▶ Exercise aim:
The expected output is every entry, copied exactly.

▶ Excerpted records:
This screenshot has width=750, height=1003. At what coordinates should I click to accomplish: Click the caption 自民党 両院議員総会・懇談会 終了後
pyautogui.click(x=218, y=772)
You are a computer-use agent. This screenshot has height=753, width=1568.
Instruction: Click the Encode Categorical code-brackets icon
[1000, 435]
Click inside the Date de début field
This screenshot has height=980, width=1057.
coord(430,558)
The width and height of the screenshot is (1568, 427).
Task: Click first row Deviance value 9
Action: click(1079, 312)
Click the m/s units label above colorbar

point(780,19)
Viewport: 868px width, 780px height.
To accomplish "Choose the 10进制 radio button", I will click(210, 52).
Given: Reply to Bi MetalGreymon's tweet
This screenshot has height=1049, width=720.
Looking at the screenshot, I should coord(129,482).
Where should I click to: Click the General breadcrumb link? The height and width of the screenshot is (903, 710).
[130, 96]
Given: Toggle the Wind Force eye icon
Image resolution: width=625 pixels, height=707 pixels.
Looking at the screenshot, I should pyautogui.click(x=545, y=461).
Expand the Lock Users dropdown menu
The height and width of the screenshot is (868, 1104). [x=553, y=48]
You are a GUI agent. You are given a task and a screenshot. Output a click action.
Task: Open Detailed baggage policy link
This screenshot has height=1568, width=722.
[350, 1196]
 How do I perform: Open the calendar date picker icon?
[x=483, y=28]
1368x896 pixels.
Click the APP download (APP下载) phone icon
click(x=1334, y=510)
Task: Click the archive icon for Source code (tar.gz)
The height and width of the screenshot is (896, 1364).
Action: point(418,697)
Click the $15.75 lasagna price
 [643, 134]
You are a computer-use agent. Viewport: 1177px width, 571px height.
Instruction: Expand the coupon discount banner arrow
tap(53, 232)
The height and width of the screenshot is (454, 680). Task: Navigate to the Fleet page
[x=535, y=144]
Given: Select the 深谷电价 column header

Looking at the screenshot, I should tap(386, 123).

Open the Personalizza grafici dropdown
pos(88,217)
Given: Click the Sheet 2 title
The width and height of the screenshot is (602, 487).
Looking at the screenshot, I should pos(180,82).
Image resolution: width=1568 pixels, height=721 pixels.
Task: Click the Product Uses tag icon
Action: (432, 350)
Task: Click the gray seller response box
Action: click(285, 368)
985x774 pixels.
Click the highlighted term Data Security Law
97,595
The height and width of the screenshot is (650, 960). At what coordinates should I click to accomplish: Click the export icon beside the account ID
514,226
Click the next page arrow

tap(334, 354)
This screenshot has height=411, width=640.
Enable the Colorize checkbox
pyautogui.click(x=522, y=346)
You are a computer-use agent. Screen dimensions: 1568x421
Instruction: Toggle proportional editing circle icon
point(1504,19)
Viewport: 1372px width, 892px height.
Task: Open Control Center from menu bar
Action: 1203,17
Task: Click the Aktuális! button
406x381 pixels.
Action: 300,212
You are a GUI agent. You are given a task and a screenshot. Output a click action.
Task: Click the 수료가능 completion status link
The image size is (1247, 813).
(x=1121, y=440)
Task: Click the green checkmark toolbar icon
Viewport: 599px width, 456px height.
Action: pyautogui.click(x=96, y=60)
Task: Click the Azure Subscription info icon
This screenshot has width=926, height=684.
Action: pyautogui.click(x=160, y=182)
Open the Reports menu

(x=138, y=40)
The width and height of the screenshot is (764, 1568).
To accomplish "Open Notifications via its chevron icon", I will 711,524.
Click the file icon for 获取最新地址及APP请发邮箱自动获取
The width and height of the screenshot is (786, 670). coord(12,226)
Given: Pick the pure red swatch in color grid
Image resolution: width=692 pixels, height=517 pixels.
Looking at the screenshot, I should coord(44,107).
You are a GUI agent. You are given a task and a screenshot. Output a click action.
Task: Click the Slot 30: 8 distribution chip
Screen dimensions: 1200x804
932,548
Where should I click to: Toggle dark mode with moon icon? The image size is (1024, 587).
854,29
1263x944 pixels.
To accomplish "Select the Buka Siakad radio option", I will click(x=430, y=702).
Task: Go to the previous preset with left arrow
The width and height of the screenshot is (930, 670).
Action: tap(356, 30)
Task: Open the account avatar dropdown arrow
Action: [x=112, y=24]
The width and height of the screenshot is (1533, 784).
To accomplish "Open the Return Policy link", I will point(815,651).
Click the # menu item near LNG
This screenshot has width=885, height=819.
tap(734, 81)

▶ Answer to this problem:
This screenshot has width=750, height=1003. At what coordinates should I click to accomplish: Click the caption 自民党 両院議員総会・懇談会 終了後
pyautogui.click(x=218, y=772)
You are a computer-use agent. This screenshot has height=753, width=1568.
Instruction: Click the Encode Categorical code-brackets icon
[1000, 435]
Click inside the Date de début field
This screenshot has height=980, width=1057.
coord(430,558)
The width and height of the screenshot is (1568, 427).
Task: Click first row Deviance value 9
Action: click(1079, 312)
Click the m/s units label above colorbar

point(780,19)
Viewport: 868px width, 780px height.
To accomplish "Choose the 10进制 radio button", I will click(210, 52).
Given: Reply to Bi MetalGreymon's tweet
This screenshot has height=1049, width=720.
Looking at the screenshot, I should coord(129,482).
Where should I click to: Click the General breadcrumb link? The height and width of the screenshot is (903, 710).
[130, 96]
Given: Toggle the Wind Force eye icon
Image resolution: width=625 pixels, height=707 pixels.
Looking at the screenshot, I should pyautogui.click(x=545, y=461).
Expand the Lock Users dropdown menu
The height and width of the screenshot is (868, 1104). [x=553, y=48]
You are a GUI agent. You are given a task and a screenshot. Output a click action.
Task: Open Detailed baggage policy link
This screenshot has height=1568, width=722.
[350, 1196]
 How do I perform: Open the calendar date picker icon?
[x=483, y=28]
1368x896 pixels.
Click the APP download (APP下载) phone icon
click(x=1334, y=510)
Task: Click the archive icon for Source code (tar.gz)
The height and width of the screenshot is (896, 1364).
Action: point(418,697)
Click the $15.75 lasagna price
 [643, 134]
You are a computer-use agent. Viewport: 1177px width, 571px height.
Instruction: Expand the coupon discount banner arrow
tap(53, 232)
The height and width of the screenshot is (454, 680). Task: Navigate to the Fleet page
[x=535, y=144]
Given: Select the 深谷电价 column header

Looking at the screenshot, I should tap(386, 123).

Open the Personalizza grafici dropdown
pos(88,217)
Given: Click the Sheet 2 title
The width and height of the screenshot is (602, 487).
Looking at the screenshot, I should pos(180,82).
Image resolution: width=1568 pixels, height=721 pixels.
Task: Click the Product Uses tag icon
Action: (432, 350)
Task: Click the gray seller response box
Action: click(285, 368)
985x774 pixels.
Click the highlighted term Data Security Law
97,595
The height and width of the screenshot is (650, 960). At what coordinates should I click to accomplish: Click the export icon beside the account ID
514,226
Click the next page arrow

tap(334, 354)
This screenshot has height=411, width=640.
Enable the Colorize checkbox
pyautogui.click(x=522, y=346)
You are a computer-use agent. Screen dimensions: 1568x421
Instruction: Toggle proportional editing circle icon
point(1504,19)
Viewport: 1372px width, 892px height.
Task: Open Control Center from menu bar
Action: 1203,17
Task: Click the Aktuális! button
406x381 pixels.
Action: 300,212
You are a GUI agent. You are given a task and a screenshot. Output a click action.
Task: Click the 수료가능 completion status link
The image size is (1247, 813).
(x=1121, y=440)
Task: Click the green checkmark toolbar icon
Viewport: 599px width, 456px height.
Action: pyautogui.click(x=96, y=60)
Task: Click the Azure Subscription info icon
This screenshot has width=926, height=684.
Action: pyautogui.click(x=160, y=182)
Open the Reports menu

(x=138, y=40)
The width and height of the screenshot is (764, 1568).
To accomplish "Open Notifications via its chevron icon", I will 711,524.
Click the file icon for 获取最新地址及APP请发邮箱自动获取
The width and height of the screenshot is (786, 670). coord(12,226)
Given: Pick the pure red swatch in color grid
Image resolution: width=692 pixels, height=517 pixels.
Looking at the screenshot, I should coord(44,107).
You are a GUI agent. You are given a task and a screenshot. Output a click action.
Task: Click the Slot 30: 8 distribution chip
Screen dimensions: 1200x804
932,548
Where should I click to: Toggle dark mode with moon icon? The image size is (1024, 587).
854,29
1263x944 pixels.
To accomplish "Select the Buka Siakad radio option", I will click(x=430, y=702).
Task: Go to the previous preset with left arrow
The width and height of the screenshot is (930, 670).
Action: tap(356, 30)
Task: Open the account avatar dropdown arrow
Action: [x=112, y=24]
The width and height of the screenshot is (1533, 784).
To accomplish "Open the Return Policy link", I will point(815,651).
Click the # menu item near LNG
This screenshot has width=885, height=819.
tap(734, 81)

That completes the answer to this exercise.